→ **EXERCISE PROMPT**
With images removed, return the whole listing exactly as written.
*** GIVEN RECORDS ***
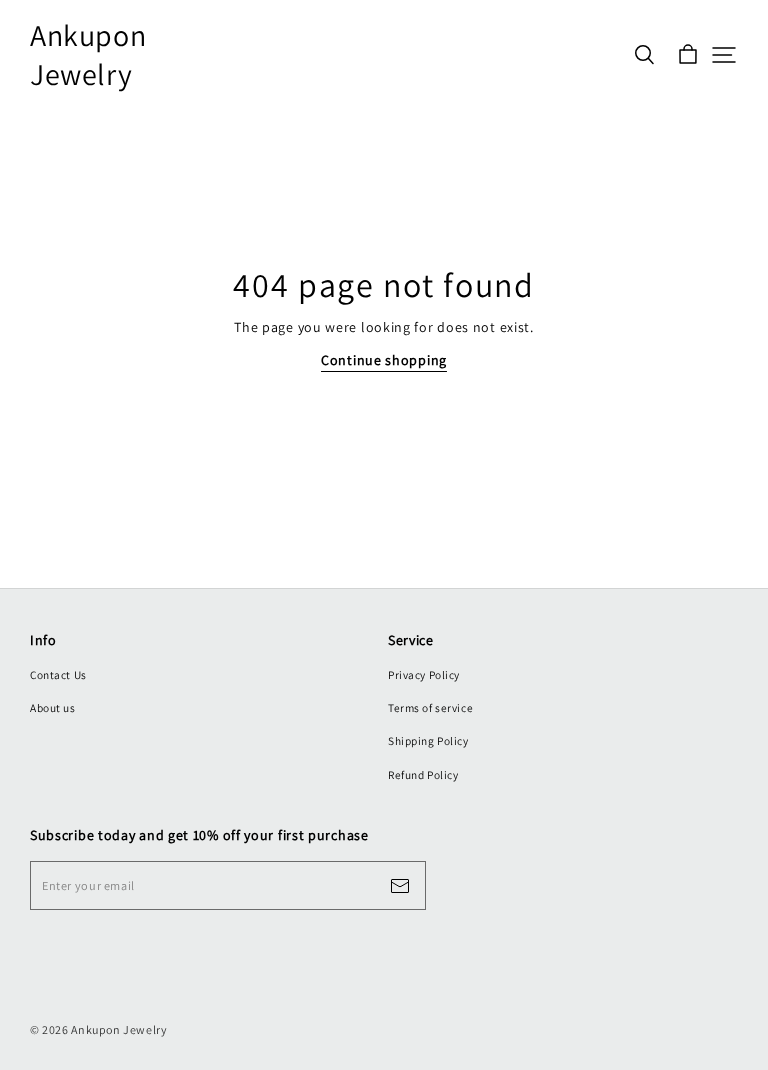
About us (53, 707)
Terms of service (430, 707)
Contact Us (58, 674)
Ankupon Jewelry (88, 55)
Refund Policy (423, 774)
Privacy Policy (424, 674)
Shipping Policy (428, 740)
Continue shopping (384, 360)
***
→ **RESULT FOR THIS TASK**
About us (53, 707)
Terms of service (430, 707)
Contact Us (58, 674)
Ankupon Jewelry (88, 55)
Refund Policy (423, 774)
Privacy Policy (424, 674)
Shipping Policy (428, 740)
Continue shopping (384, 360)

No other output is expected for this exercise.